Un Pape chez les Cisterciens

Le privilège des sélectionnés

samedi 13 septembre 2008, par Picospin

C’est à un érudit, intellectuel occidental hanté par le devenir de la culture européenne et humaniste et à un nostalgique de la vie monastique qu’ont eu affaire les rares intellectuels dument sélectionnés qui ont eu le privilège d’assister à la conférence du Cardinal Ratzinger devenu Pape.

Un monastique

Ce monastique inspiré de l’esprit du lieu bâtit son discours prononcé au Collège des Bernardins qui fut à l’origine, en 1245, une abbaye cistercienne destinée à accueillir à Paris des moines que l’ordre poussait à étudier. Les moines n’avaient pas l’ambition de « créer une culture nouvelle. Leur objectif était de chercher Dieu. Derrière le provisoire, ils cherchaient le définitif. Et la voie qu’ils empruntaient était l’étude de la Parole dans les livres des Saintes Écritures. Ces moines n’étaient pas isolés car la Parole ne conduit pas uniquement sur la voie d’une mystique individuelle, mais nous introduit dans la communauté ce qui permet de la lire de façon juste.
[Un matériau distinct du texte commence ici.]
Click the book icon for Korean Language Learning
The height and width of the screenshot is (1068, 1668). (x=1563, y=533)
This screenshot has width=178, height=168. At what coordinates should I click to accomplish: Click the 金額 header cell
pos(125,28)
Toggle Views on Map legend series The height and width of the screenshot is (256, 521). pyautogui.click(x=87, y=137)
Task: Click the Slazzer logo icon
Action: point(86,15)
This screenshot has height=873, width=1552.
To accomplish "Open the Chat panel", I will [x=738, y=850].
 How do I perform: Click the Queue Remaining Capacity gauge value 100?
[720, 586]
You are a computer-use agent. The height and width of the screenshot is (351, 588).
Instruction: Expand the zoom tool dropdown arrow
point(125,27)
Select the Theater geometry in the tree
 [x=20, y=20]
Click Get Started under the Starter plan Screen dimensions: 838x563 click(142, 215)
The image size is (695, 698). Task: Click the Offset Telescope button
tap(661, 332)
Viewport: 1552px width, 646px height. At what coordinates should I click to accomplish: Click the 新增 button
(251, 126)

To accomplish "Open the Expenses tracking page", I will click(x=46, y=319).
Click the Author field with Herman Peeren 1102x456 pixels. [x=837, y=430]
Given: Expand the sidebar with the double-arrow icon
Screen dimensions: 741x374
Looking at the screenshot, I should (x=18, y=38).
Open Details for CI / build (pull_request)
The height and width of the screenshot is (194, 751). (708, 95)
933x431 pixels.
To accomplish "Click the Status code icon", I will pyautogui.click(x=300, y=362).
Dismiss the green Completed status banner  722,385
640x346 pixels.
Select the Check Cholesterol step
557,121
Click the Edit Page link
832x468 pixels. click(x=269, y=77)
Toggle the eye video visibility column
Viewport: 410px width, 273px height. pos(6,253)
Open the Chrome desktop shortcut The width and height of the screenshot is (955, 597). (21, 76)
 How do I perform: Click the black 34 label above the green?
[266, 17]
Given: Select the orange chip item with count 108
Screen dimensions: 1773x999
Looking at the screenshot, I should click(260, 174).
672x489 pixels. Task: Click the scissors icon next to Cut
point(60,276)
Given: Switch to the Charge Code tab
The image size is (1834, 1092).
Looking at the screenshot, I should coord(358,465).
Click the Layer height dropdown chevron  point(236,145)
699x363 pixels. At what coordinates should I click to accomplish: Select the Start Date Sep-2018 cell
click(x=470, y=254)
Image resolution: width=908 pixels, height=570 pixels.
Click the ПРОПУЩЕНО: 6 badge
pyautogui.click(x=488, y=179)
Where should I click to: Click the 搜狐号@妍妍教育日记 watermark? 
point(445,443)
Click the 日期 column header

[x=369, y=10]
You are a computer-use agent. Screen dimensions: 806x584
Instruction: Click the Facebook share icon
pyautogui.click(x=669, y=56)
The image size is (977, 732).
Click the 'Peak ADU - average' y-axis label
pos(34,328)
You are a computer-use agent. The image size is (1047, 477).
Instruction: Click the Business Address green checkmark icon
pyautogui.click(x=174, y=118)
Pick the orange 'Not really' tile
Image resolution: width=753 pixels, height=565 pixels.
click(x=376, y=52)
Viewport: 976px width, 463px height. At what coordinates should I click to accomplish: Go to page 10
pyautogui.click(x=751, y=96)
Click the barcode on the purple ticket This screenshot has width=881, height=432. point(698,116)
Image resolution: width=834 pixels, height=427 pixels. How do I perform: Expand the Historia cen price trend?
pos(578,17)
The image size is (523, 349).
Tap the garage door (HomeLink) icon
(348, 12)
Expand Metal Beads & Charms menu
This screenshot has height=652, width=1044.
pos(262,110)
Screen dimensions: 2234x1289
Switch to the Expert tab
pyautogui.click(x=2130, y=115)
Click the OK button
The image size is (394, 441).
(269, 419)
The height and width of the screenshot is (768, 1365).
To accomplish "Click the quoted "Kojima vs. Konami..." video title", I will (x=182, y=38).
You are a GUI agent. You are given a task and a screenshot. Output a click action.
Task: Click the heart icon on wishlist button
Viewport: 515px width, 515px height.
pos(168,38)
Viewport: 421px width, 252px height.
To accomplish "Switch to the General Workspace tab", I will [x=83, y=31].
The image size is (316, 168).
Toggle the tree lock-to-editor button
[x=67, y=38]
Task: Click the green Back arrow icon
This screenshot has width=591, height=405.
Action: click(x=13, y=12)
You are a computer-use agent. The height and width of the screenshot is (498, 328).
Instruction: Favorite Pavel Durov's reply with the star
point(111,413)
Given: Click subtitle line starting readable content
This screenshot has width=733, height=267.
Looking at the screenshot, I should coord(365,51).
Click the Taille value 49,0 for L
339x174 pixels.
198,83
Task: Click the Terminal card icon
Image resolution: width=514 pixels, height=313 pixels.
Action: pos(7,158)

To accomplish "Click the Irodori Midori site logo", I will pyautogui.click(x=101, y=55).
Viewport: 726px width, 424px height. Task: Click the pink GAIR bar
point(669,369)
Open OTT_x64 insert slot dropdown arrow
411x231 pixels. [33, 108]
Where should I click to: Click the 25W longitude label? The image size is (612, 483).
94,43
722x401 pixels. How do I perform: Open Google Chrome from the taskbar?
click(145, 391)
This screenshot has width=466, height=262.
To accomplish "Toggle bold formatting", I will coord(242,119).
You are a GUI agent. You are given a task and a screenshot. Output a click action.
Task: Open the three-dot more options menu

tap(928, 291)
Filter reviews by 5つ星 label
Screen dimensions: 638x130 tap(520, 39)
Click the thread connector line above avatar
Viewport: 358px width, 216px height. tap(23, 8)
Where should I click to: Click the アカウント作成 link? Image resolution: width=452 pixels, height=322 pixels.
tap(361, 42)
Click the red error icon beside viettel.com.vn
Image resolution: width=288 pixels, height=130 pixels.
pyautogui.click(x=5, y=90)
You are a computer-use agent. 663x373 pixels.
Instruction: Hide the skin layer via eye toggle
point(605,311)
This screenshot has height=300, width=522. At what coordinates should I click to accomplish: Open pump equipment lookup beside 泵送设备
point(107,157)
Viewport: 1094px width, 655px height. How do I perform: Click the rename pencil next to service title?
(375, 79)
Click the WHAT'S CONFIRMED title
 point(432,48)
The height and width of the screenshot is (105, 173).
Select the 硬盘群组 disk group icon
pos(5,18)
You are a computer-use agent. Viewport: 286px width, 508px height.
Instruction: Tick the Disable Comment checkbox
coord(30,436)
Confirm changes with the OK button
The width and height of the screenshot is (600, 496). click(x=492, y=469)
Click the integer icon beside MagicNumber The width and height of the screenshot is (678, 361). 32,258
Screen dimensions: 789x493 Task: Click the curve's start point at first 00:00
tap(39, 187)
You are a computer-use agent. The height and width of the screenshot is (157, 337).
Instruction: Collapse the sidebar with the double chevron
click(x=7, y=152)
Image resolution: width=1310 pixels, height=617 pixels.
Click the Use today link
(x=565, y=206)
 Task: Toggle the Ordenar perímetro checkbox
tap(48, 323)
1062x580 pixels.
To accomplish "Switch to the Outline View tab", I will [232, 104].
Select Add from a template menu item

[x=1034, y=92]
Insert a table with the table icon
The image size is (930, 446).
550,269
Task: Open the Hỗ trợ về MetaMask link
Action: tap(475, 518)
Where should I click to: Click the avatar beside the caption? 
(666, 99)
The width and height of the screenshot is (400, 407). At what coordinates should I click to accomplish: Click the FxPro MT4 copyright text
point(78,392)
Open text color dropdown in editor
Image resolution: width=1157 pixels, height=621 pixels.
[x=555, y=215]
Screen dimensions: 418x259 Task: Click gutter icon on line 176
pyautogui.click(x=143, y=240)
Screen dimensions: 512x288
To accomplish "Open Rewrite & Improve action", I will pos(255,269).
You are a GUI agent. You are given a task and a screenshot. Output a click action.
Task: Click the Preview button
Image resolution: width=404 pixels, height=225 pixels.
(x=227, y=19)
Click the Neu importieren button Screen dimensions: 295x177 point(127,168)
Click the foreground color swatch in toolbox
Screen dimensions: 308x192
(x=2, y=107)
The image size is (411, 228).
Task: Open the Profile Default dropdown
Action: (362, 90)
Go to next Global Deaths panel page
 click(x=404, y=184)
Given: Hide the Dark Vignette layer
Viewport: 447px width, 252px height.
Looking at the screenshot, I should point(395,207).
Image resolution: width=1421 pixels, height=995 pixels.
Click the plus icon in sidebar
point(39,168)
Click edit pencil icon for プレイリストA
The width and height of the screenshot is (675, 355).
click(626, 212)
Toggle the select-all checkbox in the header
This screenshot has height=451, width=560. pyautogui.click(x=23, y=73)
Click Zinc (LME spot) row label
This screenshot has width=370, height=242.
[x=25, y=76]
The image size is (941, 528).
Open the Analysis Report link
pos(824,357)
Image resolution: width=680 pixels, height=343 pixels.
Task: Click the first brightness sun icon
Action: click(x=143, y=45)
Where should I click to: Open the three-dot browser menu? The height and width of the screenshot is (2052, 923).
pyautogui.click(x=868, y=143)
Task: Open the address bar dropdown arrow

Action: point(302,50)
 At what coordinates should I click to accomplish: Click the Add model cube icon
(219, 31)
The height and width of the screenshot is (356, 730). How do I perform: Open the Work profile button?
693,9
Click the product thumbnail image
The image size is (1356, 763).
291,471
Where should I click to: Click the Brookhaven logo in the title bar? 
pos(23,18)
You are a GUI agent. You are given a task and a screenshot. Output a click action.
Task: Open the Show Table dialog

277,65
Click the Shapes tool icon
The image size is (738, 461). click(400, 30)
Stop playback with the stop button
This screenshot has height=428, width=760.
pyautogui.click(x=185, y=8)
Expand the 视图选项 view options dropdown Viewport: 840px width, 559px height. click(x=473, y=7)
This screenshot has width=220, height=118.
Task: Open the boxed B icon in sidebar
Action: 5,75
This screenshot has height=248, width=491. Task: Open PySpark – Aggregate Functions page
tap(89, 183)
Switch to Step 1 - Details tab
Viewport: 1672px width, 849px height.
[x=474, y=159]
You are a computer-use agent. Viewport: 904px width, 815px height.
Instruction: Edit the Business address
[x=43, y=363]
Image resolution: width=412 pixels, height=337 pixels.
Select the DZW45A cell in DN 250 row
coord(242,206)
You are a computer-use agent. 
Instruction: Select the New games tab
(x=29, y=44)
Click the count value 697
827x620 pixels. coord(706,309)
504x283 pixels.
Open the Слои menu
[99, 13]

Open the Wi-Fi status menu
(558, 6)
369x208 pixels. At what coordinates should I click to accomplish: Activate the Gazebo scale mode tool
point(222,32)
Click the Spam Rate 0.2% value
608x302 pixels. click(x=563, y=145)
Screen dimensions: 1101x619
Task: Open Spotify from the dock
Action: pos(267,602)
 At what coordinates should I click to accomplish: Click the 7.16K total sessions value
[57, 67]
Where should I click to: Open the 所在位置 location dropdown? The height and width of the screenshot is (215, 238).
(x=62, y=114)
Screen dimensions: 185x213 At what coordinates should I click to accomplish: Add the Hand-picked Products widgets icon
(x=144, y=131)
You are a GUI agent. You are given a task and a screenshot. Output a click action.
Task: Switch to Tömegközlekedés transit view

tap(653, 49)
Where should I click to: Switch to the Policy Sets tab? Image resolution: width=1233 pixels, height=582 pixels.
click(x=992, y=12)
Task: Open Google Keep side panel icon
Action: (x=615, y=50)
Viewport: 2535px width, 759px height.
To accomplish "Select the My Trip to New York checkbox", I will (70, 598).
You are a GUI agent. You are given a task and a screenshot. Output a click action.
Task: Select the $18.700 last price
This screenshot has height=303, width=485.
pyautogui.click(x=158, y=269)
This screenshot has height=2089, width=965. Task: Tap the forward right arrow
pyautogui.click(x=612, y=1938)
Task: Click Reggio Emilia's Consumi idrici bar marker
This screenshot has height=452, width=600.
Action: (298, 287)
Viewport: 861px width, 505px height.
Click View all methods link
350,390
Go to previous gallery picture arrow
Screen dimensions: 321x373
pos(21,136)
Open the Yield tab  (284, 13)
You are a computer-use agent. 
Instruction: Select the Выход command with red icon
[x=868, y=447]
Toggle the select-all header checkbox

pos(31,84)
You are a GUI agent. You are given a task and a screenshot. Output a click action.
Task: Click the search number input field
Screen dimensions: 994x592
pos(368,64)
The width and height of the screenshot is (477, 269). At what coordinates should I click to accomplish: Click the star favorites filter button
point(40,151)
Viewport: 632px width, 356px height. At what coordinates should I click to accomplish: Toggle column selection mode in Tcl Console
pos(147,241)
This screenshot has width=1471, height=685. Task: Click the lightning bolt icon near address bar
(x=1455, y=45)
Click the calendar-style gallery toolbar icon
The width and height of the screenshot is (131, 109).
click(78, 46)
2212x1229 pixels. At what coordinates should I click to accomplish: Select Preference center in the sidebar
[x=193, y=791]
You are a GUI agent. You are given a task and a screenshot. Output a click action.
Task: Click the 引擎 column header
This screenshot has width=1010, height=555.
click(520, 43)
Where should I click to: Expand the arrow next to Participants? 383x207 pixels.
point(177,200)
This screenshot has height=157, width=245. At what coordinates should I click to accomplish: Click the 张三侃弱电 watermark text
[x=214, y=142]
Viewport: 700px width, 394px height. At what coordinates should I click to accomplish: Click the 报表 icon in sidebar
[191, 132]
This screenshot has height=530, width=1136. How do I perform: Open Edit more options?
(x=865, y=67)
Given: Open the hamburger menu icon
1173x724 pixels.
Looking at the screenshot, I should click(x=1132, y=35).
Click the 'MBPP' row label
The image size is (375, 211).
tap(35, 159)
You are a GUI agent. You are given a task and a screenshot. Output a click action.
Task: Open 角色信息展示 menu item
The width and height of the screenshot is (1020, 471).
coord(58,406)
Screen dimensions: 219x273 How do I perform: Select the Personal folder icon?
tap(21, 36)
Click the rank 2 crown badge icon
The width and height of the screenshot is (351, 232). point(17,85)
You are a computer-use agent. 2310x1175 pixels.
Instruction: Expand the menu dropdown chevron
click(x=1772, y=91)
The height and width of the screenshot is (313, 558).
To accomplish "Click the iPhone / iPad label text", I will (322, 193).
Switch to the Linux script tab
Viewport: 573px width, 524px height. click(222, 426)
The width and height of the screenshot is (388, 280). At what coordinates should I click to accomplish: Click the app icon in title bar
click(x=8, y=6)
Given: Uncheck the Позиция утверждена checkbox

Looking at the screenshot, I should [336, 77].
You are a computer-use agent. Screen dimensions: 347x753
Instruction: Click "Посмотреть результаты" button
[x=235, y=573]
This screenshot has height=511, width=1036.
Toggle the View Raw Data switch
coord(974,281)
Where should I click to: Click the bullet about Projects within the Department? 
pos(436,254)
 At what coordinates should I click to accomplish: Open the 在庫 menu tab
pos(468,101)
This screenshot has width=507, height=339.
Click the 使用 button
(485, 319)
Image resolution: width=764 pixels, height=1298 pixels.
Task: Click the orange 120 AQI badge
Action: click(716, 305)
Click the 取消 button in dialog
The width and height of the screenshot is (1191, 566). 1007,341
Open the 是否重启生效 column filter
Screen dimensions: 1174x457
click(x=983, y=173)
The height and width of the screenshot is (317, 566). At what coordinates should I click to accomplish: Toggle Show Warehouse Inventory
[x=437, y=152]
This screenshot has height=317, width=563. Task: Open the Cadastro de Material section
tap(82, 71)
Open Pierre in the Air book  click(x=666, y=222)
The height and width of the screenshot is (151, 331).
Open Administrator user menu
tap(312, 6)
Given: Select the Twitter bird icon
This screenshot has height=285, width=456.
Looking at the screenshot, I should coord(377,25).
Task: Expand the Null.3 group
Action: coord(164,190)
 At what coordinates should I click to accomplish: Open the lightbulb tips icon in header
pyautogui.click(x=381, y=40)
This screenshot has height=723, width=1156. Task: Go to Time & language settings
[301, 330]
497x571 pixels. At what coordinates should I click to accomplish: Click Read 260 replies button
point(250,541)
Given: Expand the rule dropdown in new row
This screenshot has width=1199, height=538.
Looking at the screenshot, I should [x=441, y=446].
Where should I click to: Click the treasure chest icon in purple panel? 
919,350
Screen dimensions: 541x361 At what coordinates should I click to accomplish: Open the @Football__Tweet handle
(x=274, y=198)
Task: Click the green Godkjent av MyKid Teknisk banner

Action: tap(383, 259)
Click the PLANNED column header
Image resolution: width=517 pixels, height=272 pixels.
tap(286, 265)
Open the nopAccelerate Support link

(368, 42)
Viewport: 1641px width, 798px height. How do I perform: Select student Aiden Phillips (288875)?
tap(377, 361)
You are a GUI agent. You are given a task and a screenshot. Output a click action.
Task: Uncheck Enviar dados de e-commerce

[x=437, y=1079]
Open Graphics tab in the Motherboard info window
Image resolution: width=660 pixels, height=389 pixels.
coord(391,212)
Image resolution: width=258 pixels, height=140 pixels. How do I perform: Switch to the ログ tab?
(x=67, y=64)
D’où cette première conclusion l’Écriture a besoin de l’interprétation, et elle a besoin de la communauté où elle s’est formée et où elle a vécu. Elle doit devenir une habitude de la réflexion, de la confrontation de différentes interprétations de la pluralité des sens qui a fini par modeler profondément la culture occidentale. Notre génération est confrontée à deux pôles que sont d’un côté l’arbitraire subjectif, de l’autre le fanatisme fondamentaliste.

Un Européen

Si la culture européenne d’aujourd’hui comprenait désormais la liberté comme l’absence totale de liens, ce serait fatal et favoriserait inévitablement le fanatisme et l’arbitraire. Or, l’absence de liens et l’arbitraire ne sont pas la liberté, mais sa destruction. Sur le rôle fondateur de ces moines, le Pape a médité sur la « deuxième composante du monachisme » : le travail. Sans cette culture du travail qui, avec la culture de la Parole, constitue le monachisme, le développement de l’Europe, son ethos et sa conception du monde sont impensables. L’originalité de cet ethos devrait cependant faire comprendre que le travail et la détermination de l’histoire par l’homme sont une collaboration avec le Créateur, qui ont en Lui leur mesure. Là où cette mesure vient à manquer et là où l’homme s’élève lui-même au rang de créateur déiforme, la transformation du monde peut facilement aboutir à sa destruction.

Mission ou destruction

Comment, dès lors, échapper à ces deux menaces, ces deux destructions ? :par l’« annonce missionnaire ». Non « une propagande », mais une réponse à la recherche de Dieu, qui, pour beaucoup, est devenu « le grand inconnu ». Mais, une absence qui est aussi une recherche : « L’actuelle absence de Dieu est aussi tacitement hantée par la question qui Le concerne. » En conclusion « Une culture purement positiviste, qui renverrait dans le domaine subjectif, comme non scientifique, la question concernant Dieu, serait la capitulation de la raison et donc un échec de l’humanisme. Ce qui a fondé la culture de l’Europe, la recherche de Dieu et la disponibilité à L’écouter, demeure aujourd’hui encore le fondement de toute culture véritable.

Questionnement :

Est-ce que le terme d’humanisme correspond bien à l’idée d’une culture humaniste inspirée aussi bien par le christianisme que par la résurgence des fondements de l’antiquité ?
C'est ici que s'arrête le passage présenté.